Las parejas ataviados ellos con liquiliquis lúgubres y ellas de llaneritas escotadas hasta el ombligo, las faldas con aberturas laterales permitiendo vislumbrar muslos y verijasiban a abandonar el zapateado para ovacionarte y proclamarte como vencedor, mi capitán (y los cebollitas) Leuco. Ahí fue cuando me di cuenta quién me adversaba. Un lápiz gélido me acribilló el espinazo. Se trataba de salvar mi alma a punta de aires de música bravía y recia.
Ni cortos ni perezosos mis dedos surcaron la topografía de un Zumba que zumba feroz, agreste y brincón. Las parejas retrocedieron al bailorio con muecas anfibias. Tiples y bordones te escocieron el orgullo, mi tenientico Leuco.
No resultaste hueso fácil de roer. Tus pensamientos  franquearon sin alcabalas mis neuronas: “Me saliste respondón, catire Tocafino. Me gusta el desafío. ¿Qué tal este pasajito?” Y te lanzaste con una Chipola alucinante, lúbrica e incendiaria.

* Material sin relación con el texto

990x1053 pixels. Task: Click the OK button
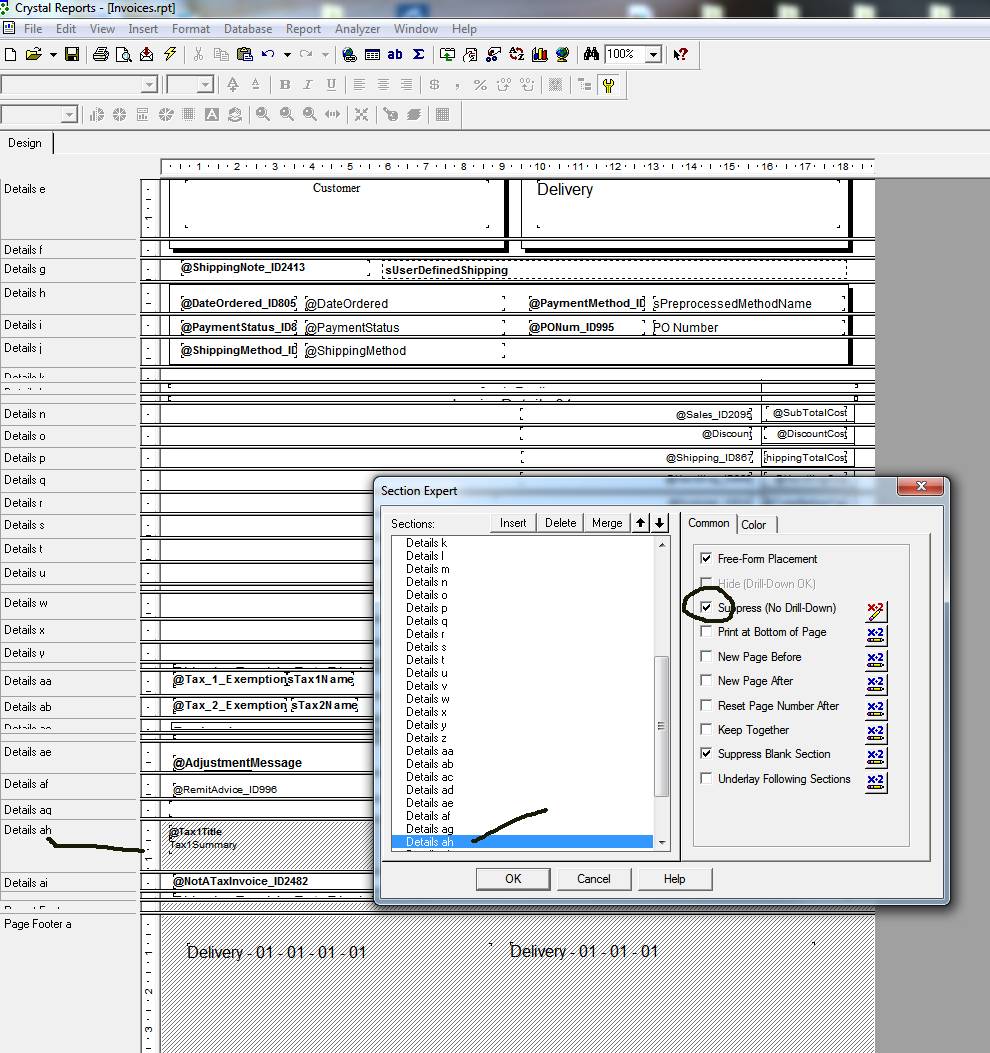pos(513,879)
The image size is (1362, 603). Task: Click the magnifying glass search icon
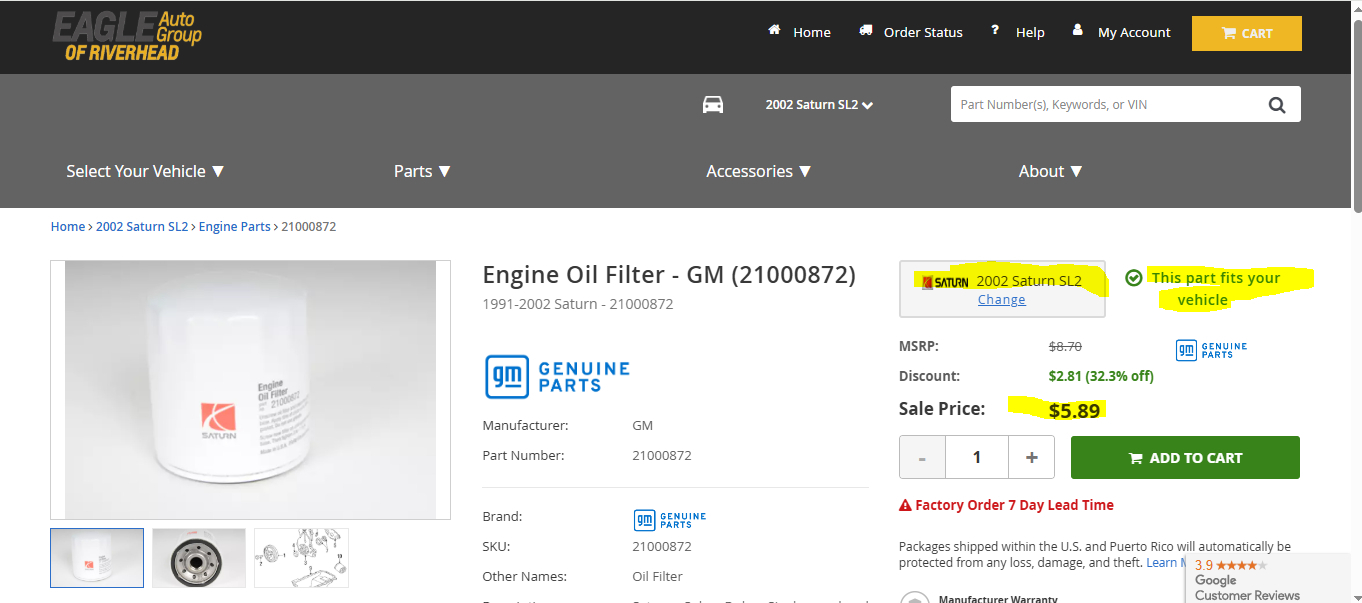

En respuesta, te estrujé un Gabán más inaudito que geológico, transportando el arpa a Mi bemol menor con la velocidad del rayo. Sin medir distancias, me viniste con un Seis Perriao marrullero, bordoneado con arrechera satánica. El sudor escaldó mi frente mientras me lanzaba con un popurrí torrealbero acelerado hasta más no poder, como si el Concierto en la llanura se transformara en un pájaro de fuego stravinskiano. Luego, tu Pajarillo restalló con rabia: ¡no podías doblegarme! Te enredaste en un arpegio de un Seis Cueriao y pelaste un pocotón de notas ensayando una improvisación sobre Lamento del canoero. ¿Quién suda ahora, mi alférez Leuco?


Le di duro a la Quirpa, como si valiera más que la vida de un guitarrero en Güiripa. Los bailadores cambiaron de lealtad de improviso: mientras me aupaban, sus indumentarias mudaron a colores claros y radiantes. Sin detenerme siquiera para coger un respiro, me di con una versión lírica y virtuosa del Pájaro campana que me enseñó Lelis Requena en Bella Vista hace unas cuantas lunas. Cuando reventé con el San Rafal, te desmoronaste, mi cabo Leuco. Mordí la parte: el santoral te achicopalaba, te desinflaba y te achantaba. Te sobé pu’el pecho una versión mamarra que tengo de Apure en un viaje mientras invocaba a mis ángeles de la guarda: “¡Ampárame, san Indio Figueredo! ¡Inspírame, san Amado Lovera! ¡Ajúmalo, san Eudes Álvarez!” Por ahí venían asomándose también para resguardarme, sin ser arpistas, don Anselmo López y Saúl Vera, cuando un destello multicolor se apoderó de todo.
Y me veo de nuevo en el viejo Toyota, aparcado a la vera de una cuneta. Tamarindoso y Merejuán roncan con desasosiego de serruchos cochambrosos. Los despierto, con supremo esfuerzo, de un sueño más pesado que abrazo de suegra en año nuevo. Ambos se desvivían por contarme de una visión rarísima, una suerte de pesadilla veguera, una especie de Florentino y el diablo entre arpistas.
“Ya déjense de zoquetadas y métanle chola, que nos esperan esta tarde en las ferias de Pariaguán. ¡Muevan esos glúteos!”, los conmino, mientras le hinco el colmillo a una arepa de cochino horneado sobrancera de una parranda anterior y añorando un Festal.